Consigne
Modifiez le passage du texte sur la rencontre de Manille qui va de « Dimanche 7 février à » jusqu'à « de la jeunesse. » inclus en remplaçant « célébration eucharistique » par « messe », puis redonnez-le en entier.

TAIZÉ

2010 : Philippines

 

« Une soif de vie en plénitude…
un appel à transformer le monde. »

Du mercredi 3 au dimanche 7 février 2010, a eu lieu à Manille la 5ème rencontre
asiatique de jeunes, étape du "pèlerinage de confiance sur la terre" animé
par la communauté de Taizé.

Le plus grand nombre de jeunes venaient des diverses régions des
Philippines. Avec la participation de nombreuses familles d’accueil, la
rencontre a réuni 6000 personnes, dont 500 jeunes d’autres pays d’Asie et
200 d’Europe et d’Amérique, de différentes confessions.

Les participants, âgés de 16 à 35 ans, ont été reçus dans les 77 centres
d’accueil des paroisses. Des paroisses catholiques et quelques paroisses non
catholiques ont été partie prenante de cet accueil. De là, les jeunes ont
été dans les familles où ils ont été logés pendant toute la rencontre.

Trois prières par jour et des rencontres en petits groupes avec des thèmes
basés sur la « Lettre de Chine » écrite par frère Alois ont été les éléments
essentiels du programme. Chaque soir, Frère Alois a donné une méditation
pendant la prière.

Dimanche 7 février à 10 heures, le cardinal G. Rosales, Archevêque de
Manille, a présidé la célébration eucharistique.
La rencontre aux Philippines a été préparée en étroite collaboration avec la
ECY-NSYA, Commission épiscopale pour les jeunes – Secrétariat national pour
l’apostolat de la jeunesse.

Catherine est anglaise, étudiante en médecine. Actuellement, elle fait un
stage à Manille avec le Département de l’O.M.S. pour la survie de l’enfant.
Pendant la rencontre de Manille, elle a envoyé chaque jour des nouvelles des
événements de la journée.

La rencontre au jour le jour

mardi 2 février

Frère Roger a visité la « Smokey Mountain » en 1991, la montagne des déchets de Manille, fumant dans la chaleur d’un dimanche matin. Une montagne si haute et si étendue que, du haut on peut voir à travers les grues du port au-delà jusqu’à l’horizon bleu de la baie de Manille. Et au pied de cette montagne, une petite église en bois est remplie d’enfants et de jeunes qui chantent ensemble « Sapagmamahal », « Naroroon Diyos ang ». Là où est l’amour, Dieu est là. Puis c’est le silence. Et quel silence ! Rompu seulement par les coqs qui chantent et le bruit du trafic au loin. Les jeunes de l’équipe de préparation de Taizé sont accueillis ici avec tant de joie et de générosité. Et plus tard dans la semaine, des pèlerins d’autres régions des Philippines et même au-delà seront aussi accueillis dans cette paroisse du Christ Ressuscité, à Smokey Mountain. Oui, il y a certainement de l’amour ici. Sapagmamahal, Naroroon ang Diyos.

Extrait source

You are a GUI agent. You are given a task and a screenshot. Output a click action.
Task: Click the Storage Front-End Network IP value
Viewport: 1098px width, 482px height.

Réponse
Dimanche 7 février à 10 heures, le cardinal G. Rosales, Archevêque de
Manille, a présidé la messe.
La rencontre aux Philippines a été préparée en étroite collaboration avec la
ECY-NSYA, Commission épiscopale pour les jeunes – Secrétariat national pour
l’apostolat de la jeunesse.